Omar Khayyam (1048-c.1123)

  • He was a famous Persian mathematician, astronomer and philosopher,

  • He lived in the 11/12th centuries and worked at the court in Eastern Iran.

  • Many verses (four line quatrains or rubai) have been attributed to him but it is not clear how many of these he actually composed.

  • One of the earliest established collections of quatrains dates from 1461. This Ouseley manuscript, in the Bodleian Library in Oxford, was used by FitzGerald in his translation.

Edward FitzGerald (1809-1883)

  • Edward FitzGerald was a wealthy Victorian ‘gentleman of letters’ who lived most of his life in Suffolk, in and around Woodbridge.

  • A chance meeting with a local young man named Edward Cowell (later a Professor at Cambridge) set FitzGerald on to his Persian studies.

  • Cowell discovered the Ouseley manuscript of Khayyam’s Rubaiyat in the Bodleian Library, and sent a copy to FitzGerald.

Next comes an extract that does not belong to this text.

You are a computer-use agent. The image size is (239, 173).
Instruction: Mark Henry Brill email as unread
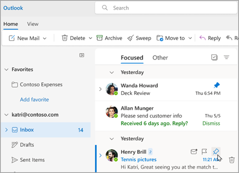coord(194,151)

  • This, together with another larger manuscript from Calcutta, provided FitzGerald with the basis for his Rubaiyat.

FitzGerald’s Rubaiyat of Omar Khayyam

  • FitzGerald’s Rubaiyat of Omar Khayyam was first published in 1859. It contained 75 quatrains, and was an interpretation not a literal translation of the verses attributed to Khayyam.

  • After an initial failure, FitzGerald’s Rubaiyat became ever more popular, at first in Britain, then in the United States and then in the rest of the world.

  • The Rubiayat has been translated into over 70 different languages to become the most widely known poem in the world. A new edition has been published almost every year since the 1880’s.

  • As well as being a beautiful poem, the philosophy of the Rubaiyat seems to have appealed to many people over the years.